I love the wooden beauty of darkening afternoons
Softly varnishing the oldness of the sky,
Weathered like the brows of studious hills.

Stillness dwells in the air like a great thinker,
Pondering forgotten equations, hidden runes.
Clouds are flecked with the fires of beaten copper,
Skies limpid with the blues of pale oceans.
Shadows weave fingers through grass looms
As fields gaze blankly at the sun.
Birds grasp at the last utterances of a prayer,
Day vanishes like a broken pot.

Dusk is redolent with the aged interiors of sleeping cabinets, richly inhabited.
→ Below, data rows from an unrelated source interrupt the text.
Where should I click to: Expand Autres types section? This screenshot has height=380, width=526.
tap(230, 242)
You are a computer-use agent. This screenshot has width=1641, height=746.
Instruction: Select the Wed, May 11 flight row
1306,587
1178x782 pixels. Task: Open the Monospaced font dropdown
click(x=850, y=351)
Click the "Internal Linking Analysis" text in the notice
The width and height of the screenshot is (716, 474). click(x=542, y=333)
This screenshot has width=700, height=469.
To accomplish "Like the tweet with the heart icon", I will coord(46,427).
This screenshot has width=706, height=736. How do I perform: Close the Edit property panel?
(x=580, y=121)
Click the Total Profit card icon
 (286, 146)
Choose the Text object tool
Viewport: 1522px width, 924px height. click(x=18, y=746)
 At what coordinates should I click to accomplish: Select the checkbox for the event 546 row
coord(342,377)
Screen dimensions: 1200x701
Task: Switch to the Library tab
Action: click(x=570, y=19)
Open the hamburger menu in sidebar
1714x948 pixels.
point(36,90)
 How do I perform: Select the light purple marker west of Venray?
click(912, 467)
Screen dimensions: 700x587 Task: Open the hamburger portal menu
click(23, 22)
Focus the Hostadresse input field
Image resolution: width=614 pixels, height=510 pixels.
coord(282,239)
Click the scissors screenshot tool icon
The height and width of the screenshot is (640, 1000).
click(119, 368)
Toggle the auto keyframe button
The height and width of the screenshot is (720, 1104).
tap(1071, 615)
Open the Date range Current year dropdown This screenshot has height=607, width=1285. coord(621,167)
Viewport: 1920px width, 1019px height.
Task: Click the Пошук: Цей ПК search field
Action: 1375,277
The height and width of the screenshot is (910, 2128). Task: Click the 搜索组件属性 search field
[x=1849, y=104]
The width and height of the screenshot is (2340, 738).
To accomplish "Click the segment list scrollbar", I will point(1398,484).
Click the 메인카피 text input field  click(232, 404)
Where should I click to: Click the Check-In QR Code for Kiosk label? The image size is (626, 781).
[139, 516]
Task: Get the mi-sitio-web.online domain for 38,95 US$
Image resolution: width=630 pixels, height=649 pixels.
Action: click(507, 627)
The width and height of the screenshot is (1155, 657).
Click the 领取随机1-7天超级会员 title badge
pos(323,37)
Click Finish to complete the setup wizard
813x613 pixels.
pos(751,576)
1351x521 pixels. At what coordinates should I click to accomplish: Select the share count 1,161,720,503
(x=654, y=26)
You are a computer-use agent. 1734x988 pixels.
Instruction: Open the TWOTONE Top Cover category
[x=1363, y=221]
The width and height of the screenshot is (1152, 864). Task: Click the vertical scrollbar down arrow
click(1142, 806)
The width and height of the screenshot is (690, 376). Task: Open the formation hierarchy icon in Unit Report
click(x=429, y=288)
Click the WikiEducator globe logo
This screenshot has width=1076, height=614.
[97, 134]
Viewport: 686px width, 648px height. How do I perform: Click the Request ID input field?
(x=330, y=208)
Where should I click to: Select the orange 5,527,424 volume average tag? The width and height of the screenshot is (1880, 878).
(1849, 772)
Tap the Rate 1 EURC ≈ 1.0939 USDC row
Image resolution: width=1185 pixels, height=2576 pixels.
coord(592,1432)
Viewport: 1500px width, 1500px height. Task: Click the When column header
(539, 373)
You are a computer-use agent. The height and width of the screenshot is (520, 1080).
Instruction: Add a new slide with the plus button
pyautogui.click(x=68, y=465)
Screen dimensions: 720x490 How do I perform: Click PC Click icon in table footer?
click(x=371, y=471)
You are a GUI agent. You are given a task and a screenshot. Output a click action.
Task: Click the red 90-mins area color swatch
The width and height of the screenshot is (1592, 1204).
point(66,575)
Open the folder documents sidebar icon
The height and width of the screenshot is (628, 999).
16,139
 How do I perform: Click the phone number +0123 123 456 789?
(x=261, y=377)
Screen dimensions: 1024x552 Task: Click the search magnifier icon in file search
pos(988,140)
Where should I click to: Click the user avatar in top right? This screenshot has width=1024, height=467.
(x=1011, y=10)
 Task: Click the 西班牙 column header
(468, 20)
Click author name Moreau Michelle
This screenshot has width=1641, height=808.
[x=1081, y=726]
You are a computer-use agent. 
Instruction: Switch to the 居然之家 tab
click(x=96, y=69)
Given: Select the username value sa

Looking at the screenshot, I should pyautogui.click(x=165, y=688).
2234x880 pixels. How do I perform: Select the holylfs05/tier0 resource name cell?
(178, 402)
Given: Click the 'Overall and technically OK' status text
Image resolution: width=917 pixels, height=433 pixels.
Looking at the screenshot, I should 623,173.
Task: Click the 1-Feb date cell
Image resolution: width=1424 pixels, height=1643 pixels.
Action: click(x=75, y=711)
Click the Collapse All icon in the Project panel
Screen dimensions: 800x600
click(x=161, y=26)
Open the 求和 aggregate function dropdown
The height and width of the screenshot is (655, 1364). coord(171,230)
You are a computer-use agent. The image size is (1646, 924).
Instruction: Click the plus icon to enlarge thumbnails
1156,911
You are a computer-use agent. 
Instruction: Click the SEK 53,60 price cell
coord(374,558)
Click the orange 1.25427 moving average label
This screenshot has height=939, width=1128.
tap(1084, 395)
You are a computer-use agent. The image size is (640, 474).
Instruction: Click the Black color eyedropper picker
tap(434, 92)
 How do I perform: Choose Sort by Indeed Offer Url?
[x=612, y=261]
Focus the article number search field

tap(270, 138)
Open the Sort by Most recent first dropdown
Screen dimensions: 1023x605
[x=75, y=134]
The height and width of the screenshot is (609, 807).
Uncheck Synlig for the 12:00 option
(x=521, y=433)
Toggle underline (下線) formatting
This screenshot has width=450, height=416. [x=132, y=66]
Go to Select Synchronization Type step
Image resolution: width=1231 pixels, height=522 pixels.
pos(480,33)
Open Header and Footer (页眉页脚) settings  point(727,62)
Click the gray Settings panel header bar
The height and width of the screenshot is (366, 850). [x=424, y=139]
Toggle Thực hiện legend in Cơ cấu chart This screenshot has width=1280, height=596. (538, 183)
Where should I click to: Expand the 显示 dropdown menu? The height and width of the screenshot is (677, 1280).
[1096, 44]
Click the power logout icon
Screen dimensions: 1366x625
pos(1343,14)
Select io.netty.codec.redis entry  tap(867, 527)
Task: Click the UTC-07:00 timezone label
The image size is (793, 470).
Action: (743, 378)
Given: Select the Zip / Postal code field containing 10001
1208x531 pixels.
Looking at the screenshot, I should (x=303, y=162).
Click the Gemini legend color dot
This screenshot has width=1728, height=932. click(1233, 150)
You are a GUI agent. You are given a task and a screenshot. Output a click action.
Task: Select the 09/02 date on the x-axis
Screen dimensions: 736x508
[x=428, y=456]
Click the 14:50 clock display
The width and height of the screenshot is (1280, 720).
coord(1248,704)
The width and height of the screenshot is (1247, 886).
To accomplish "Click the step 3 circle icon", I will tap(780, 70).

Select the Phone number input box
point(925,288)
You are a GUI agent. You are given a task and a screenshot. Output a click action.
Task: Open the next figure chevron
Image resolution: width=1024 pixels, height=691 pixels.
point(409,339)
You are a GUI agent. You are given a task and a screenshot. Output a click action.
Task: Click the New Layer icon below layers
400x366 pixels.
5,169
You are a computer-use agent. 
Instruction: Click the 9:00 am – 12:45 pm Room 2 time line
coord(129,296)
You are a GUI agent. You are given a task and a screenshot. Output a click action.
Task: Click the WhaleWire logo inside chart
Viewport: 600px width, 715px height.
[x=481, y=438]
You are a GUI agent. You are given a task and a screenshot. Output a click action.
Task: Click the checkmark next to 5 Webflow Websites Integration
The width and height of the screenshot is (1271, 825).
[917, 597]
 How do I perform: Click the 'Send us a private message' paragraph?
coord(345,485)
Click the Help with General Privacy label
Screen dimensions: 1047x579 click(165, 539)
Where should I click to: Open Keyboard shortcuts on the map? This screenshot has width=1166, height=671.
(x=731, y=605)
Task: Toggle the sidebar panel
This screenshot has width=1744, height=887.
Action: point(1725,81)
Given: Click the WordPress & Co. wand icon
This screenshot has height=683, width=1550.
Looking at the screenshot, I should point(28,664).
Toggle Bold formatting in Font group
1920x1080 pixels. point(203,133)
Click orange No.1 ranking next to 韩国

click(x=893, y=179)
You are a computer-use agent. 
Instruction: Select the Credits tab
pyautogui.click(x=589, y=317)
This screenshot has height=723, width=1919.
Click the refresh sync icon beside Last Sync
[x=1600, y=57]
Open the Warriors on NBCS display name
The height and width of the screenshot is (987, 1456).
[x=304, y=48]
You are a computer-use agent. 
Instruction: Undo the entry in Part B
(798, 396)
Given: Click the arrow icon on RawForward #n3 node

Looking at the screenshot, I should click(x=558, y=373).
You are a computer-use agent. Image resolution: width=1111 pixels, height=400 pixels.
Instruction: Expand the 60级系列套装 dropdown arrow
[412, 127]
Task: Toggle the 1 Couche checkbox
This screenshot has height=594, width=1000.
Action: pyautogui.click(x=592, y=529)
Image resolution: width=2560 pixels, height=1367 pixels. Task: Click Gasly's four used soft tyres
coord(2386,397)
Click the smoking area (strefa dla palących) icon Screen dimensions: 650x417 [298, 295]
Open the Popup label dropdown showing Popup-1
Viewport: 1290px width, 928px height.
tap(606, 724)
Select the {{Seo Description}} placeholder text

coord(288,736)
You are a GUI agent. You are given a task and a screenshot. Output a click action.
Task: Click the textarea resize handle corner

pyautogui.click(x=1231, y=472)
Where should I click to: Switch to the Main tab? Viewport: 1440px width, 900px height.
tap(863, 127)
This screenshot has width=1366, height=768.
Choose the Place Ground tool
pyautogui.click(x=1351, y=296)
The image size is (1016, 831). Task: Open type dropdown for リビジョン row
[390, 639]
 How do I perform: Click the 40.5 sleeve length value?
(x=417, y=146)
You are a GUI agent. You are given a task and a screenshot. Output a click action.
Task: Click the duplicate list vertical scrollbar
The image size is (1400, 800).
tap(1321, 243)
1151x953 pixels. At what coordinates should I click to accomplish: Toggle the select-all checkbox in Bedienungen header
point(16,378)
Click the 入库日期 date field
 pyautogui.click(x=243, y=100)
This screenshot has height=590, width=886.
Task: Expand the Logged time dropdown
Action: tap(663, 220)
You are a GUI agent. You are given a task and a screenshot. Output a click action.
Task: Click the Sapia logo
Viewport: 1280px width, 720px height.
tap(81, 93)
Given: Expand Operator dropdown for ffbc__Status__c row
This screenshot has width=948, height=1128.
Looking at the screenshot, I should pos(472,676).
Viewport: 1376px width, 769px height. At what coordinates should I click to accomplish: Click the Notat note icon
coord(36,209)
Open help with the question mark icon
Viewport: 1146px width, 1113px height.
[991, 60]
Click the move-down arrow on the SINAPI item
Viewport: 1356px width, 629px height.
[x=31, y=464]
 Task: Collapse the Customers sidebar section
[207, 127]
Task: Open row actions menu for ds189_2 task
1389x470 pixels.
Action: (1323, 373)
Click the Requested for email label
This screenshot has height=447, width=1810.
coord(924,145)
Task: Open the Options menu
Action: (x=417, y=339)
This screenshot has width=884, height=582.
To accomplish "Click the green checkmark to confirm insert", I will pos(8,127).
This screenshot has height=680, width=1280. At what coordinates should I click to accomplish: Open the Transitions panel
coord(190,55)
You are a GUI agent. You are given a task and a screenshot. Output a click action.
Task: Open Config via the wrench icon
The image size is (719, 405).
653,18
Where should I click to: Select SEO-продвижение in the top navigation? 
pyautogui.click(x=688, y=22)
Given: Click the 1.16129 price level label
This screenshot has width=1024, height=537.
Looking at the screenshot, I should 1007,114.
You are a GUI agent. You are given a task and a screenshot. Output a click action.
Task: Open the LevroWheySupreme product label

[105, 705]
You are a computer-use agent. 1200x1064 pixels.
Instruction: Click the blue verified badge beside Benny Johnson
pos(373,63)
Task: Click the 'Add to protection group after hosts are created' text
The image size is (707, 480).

Originally published in Boston Poetry Magazine (September 4, 2014)

The Malvern Hills by Ken Bushe


  1. One of my favorite poems is about dusk, by Sone No Yoshitada (c. 930-c. 1000) translated by Kenneth Rexroth:

    The lower leaves of the trees
    Tangle the sunset in dusk.
    Awe spreads with
    The summer twilight.

    Source: Americans’ Favorite Poems: The Favorite Poem Project Anthology, edited by Robert Pinsky and Maggie Dietz (New York: W. W. Norton & Company, 1999), p. 307.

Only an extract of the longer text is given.